(Collected data)
^^^^
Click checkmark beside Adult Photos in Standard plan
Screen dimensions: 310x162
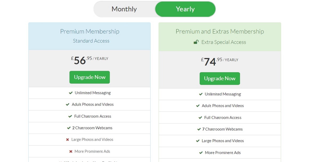click(x=68, y=104)
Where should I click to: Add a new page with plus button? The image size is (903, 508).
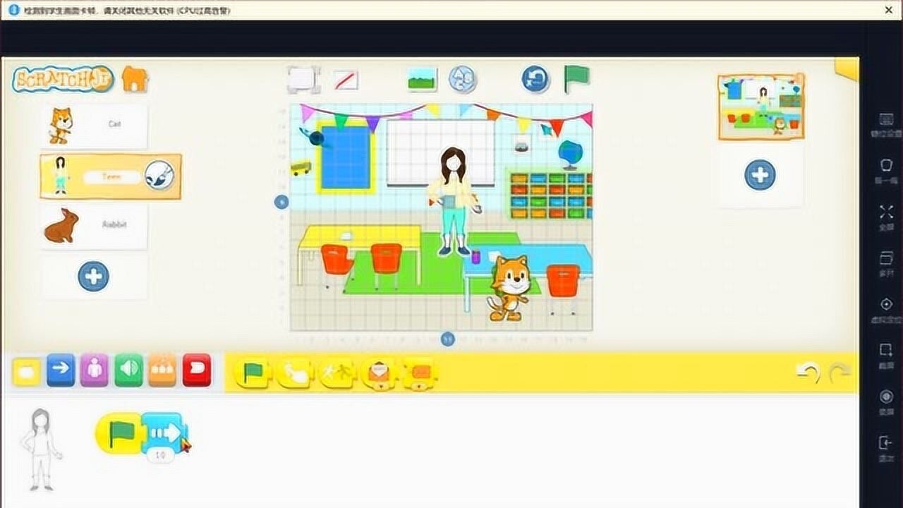click(x=760, y=175)
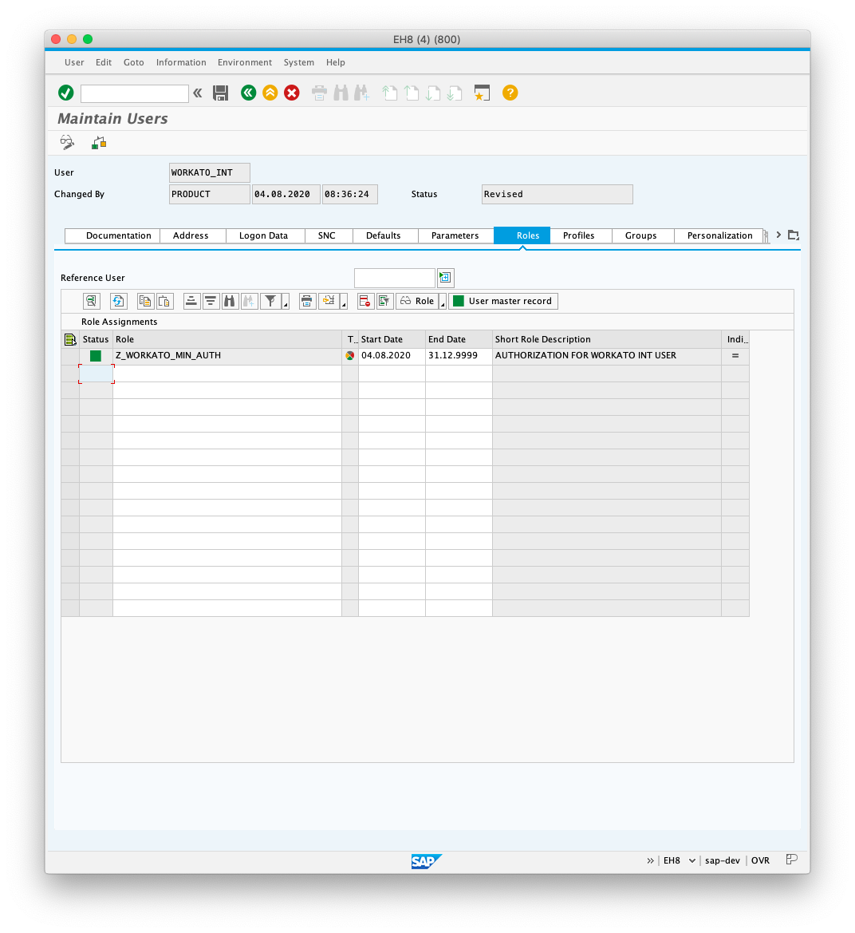855x933 pixels.
Task: Click the delete row icon in roles toolbar
Action: click(364, 301)
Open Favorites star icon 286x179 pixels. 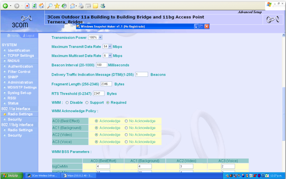tap(57, 6)
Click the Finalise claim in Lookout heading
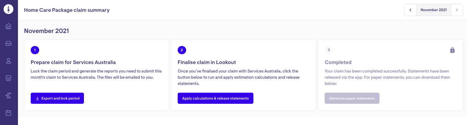467x125 pixels. coord(207,62)
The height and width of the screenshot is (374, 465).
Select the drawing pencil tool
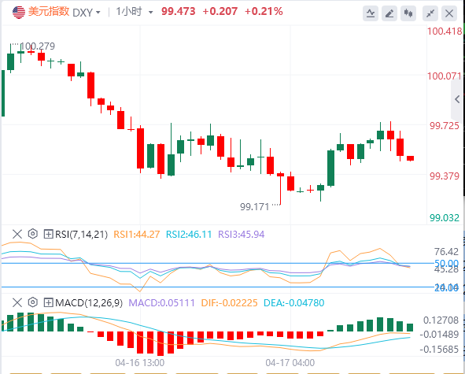pyautogui.click(x=389, y=13)
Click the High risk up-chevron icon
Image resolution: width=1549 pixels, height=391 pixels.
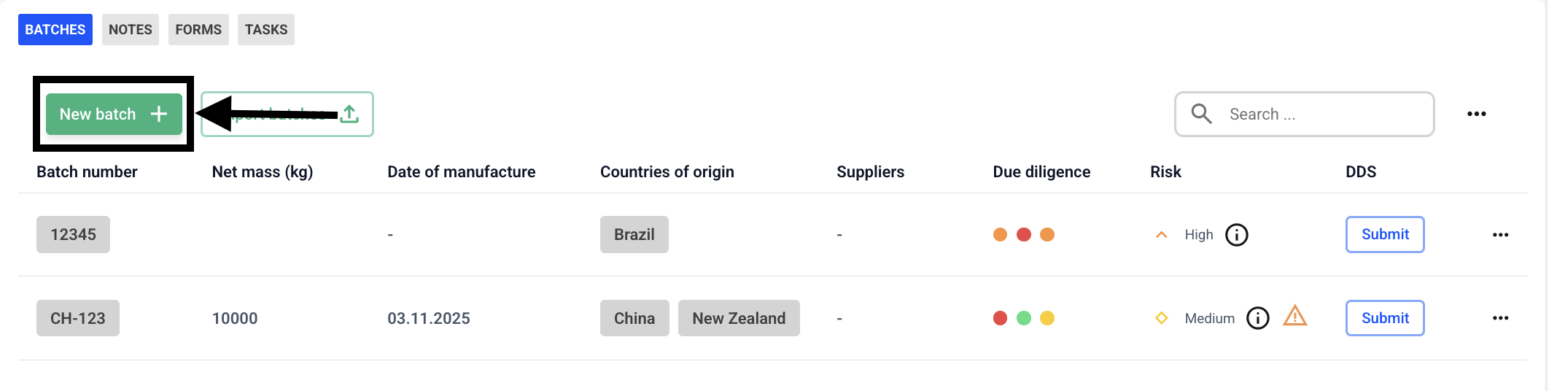[x=1162, y=235]
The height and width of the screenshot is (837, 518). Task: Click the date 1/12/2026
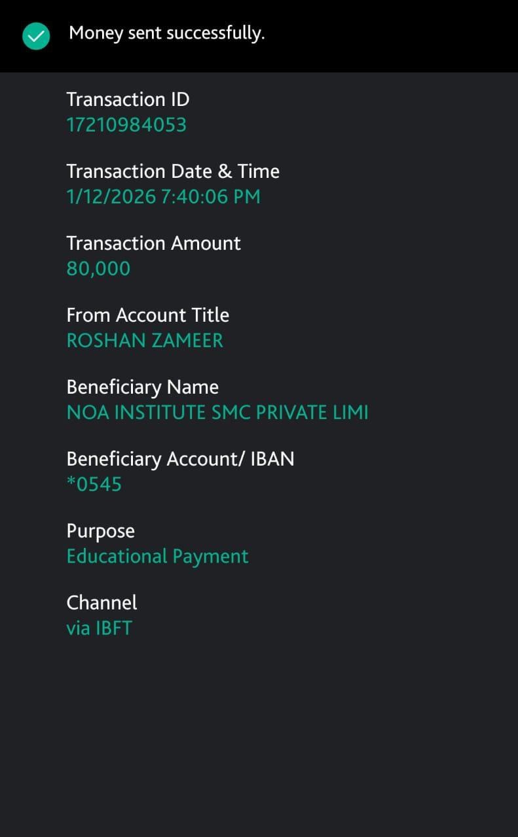[111, 197]
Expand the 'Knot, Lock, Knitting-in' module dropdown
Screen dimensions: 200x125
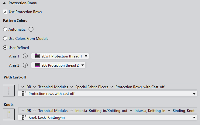(x=194, y=117)
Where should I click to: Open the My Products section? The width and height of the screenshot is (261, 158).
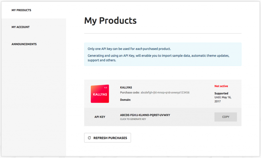21,10
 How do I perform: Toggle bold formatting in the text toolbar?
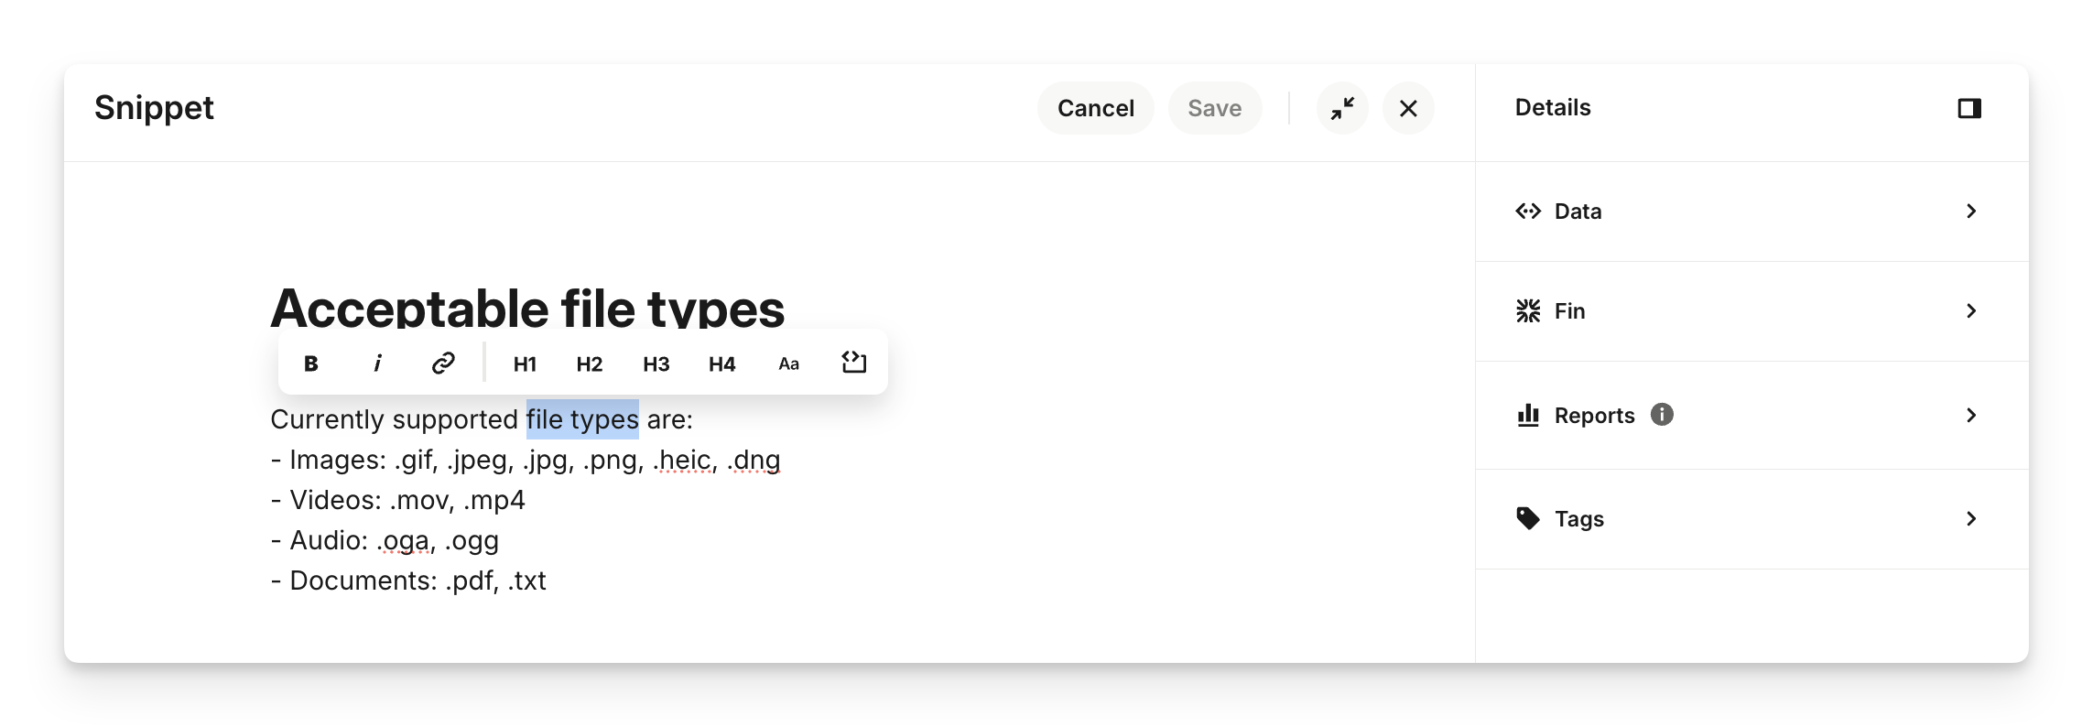click(x=311, y=364)
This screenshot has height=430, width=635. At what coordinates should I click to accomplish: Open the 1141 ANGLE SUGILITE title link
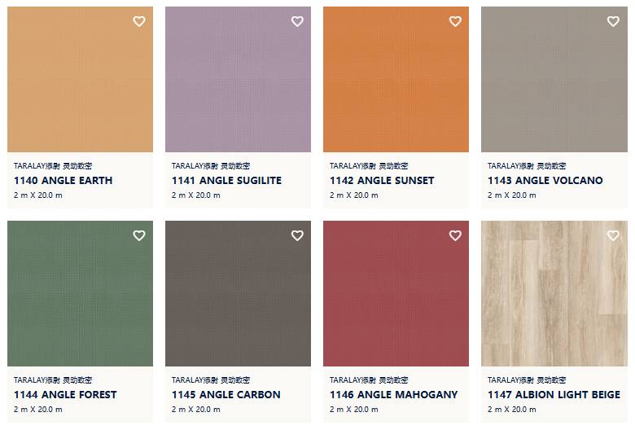pos(226,180)
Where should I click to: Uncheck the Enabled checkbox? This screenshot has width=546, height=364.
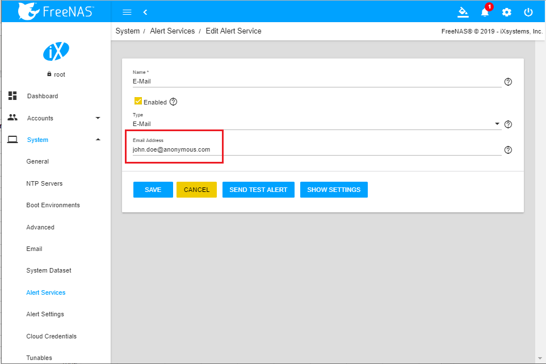(x=138, y=102)
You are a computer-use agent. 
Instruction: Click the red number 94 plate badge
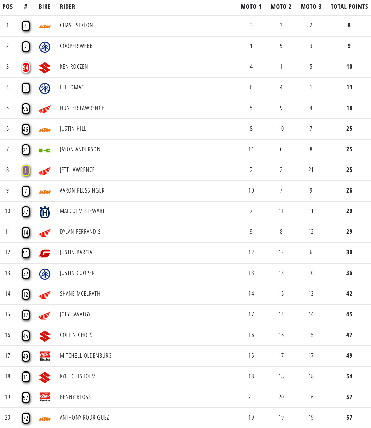(x=26, y=67)
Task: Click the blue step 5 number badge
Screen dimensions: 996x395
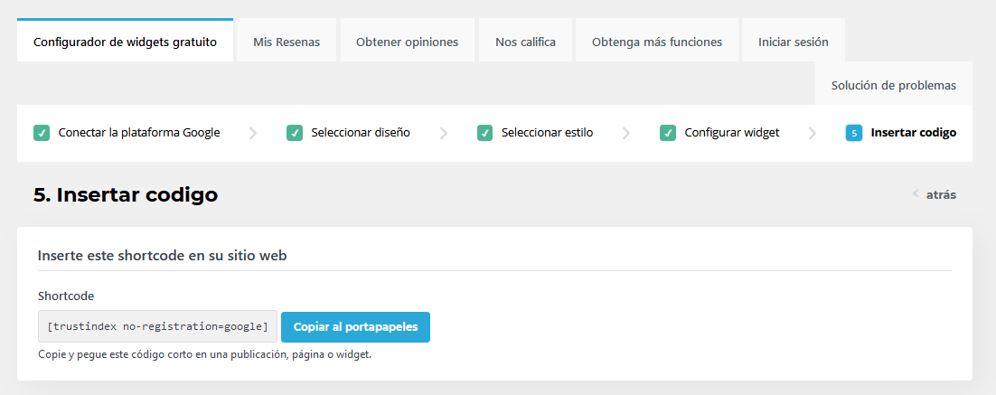Action: (854, 133)
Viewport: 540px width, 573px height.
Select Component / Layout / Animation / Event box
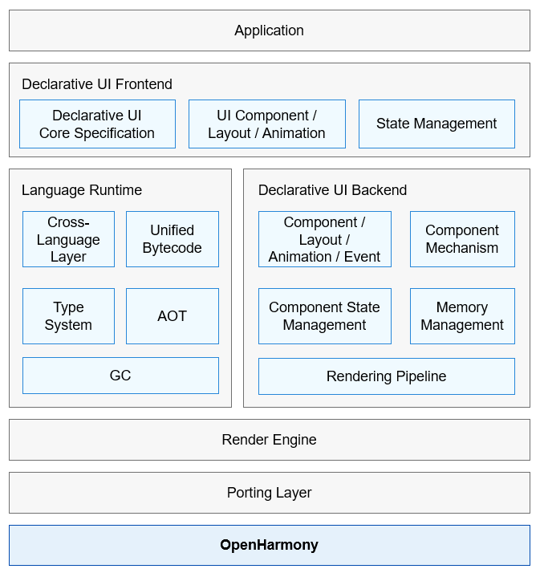[x=325, y=239]
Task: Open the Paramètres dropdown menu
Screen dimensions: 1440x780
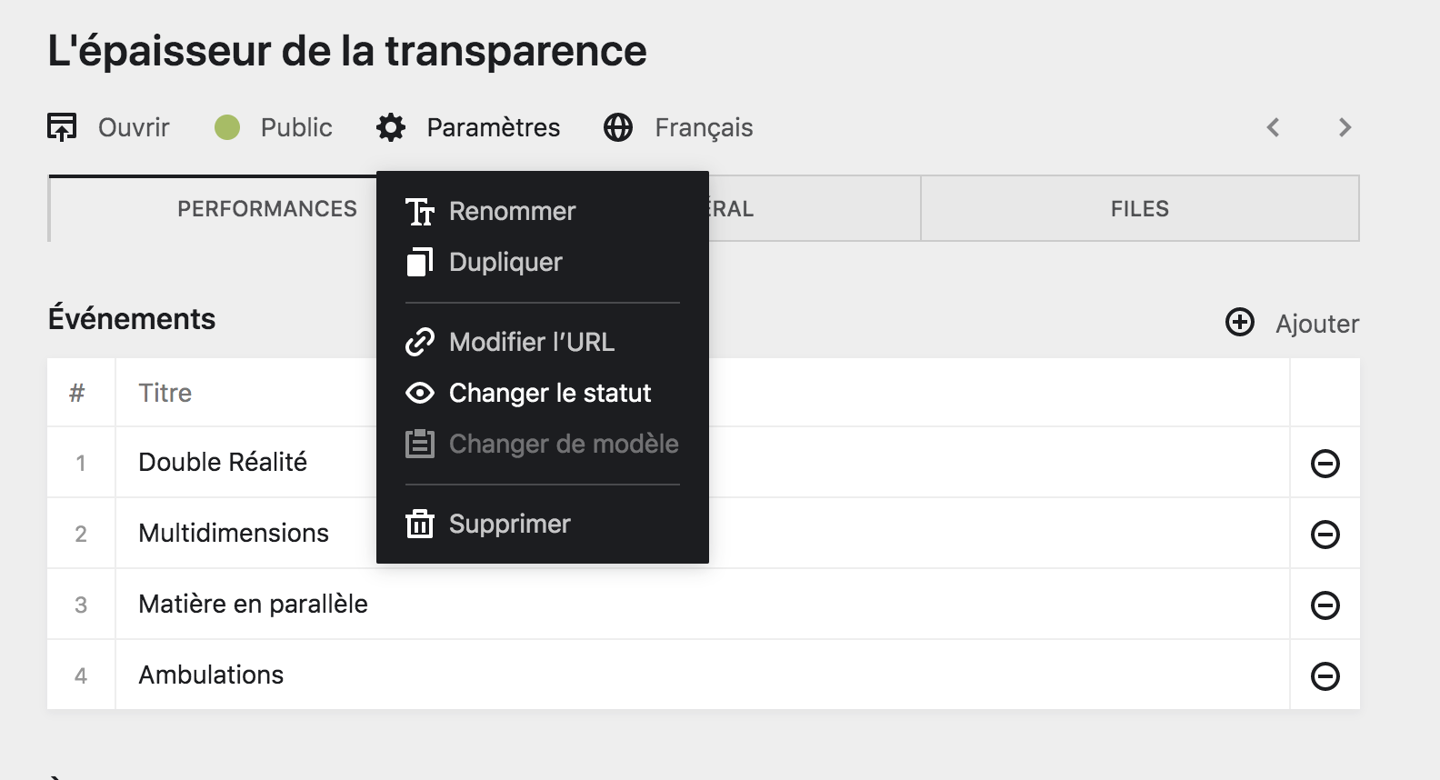Action: click(x=469, y=127)
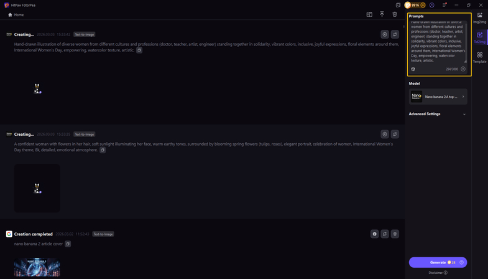Open the hamburger menu in title bar

pos(444,5)
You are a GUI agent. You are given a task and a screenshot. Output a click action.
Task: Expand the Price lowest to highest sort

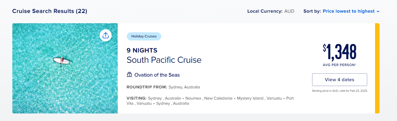coord(351,11)
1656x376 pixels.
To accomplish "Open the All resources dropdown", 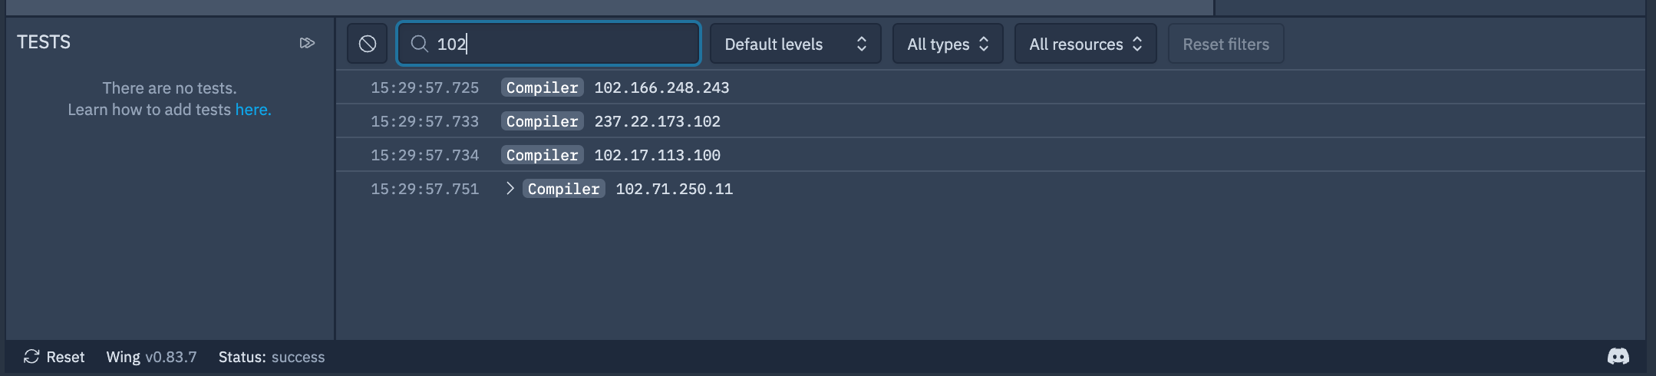I will 1085,44.
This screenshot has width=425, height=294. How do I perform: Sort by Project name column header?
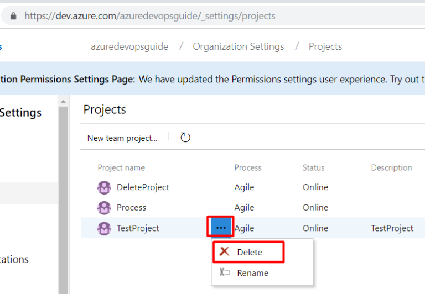(x=121, y=167)
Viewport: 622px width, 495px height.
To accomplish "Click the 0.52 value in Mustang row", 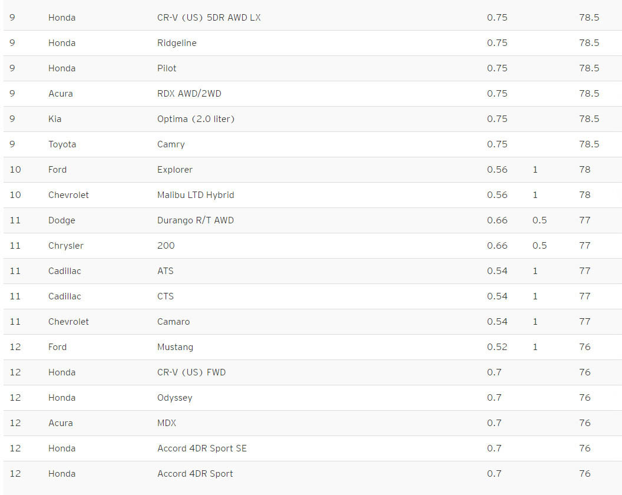I will [x=497, y=347].
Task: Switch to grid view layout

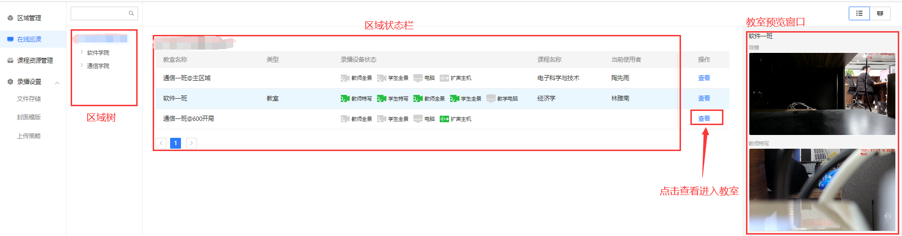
^^^^
▸ Prompt
Reproduce, exactly and only, the lines of the records above starting at the line with "The height and width of the screenshot is (374, 465)." and ending at the line with "Task: Open the Paramètres dropdown menu", both included. Leave every picture out.

▸ Answer area
The height and width of the screenshot is (374, 465).
Select the drawing pencil tool
pyautogui.click(x=389, y=13)
Click the High risk up-chevron icon
Image resolution: width=1549 pixels, height=391 pixels.
[x=1162, y=235]
The height and width of the screenshot is (837, 518). Task: Click the date 1/12/2026
[111, 197]
Expand the 'Knot, Lock, Knitting-in' module dropdown
Screen dimensions: 200x125
(x=194, y=117)
Where should I click to: Open the My Products section? The width and height of the screenshot is (261, 158).
21,10
 How do I perform: Toggle bold formatting in the text toolbar?
click(x=311, y=364)
This screenshot has height=430, width=635. At what coordinates should I click to accomplish: Open the 1141 ANGLE SUGILITE title link
pos(226,180)
Where should I click to: Uncheck the Enabled checkbox? This screenshot has width=546, height=364.
(x=138, y=102)
You are a computer-use agent. 
Instruction: Click the red number 94 plate badge
(x=26, y=67)
Task: Click the blue step 5 number badge
Screen dimensions: 996x395
Action: (854, 133)
Viewport: 540px width, 573px height.
Select Component / Layout / Animation / Event box
[x=325, y=239]
Task: Open the Paramètres dropdown menu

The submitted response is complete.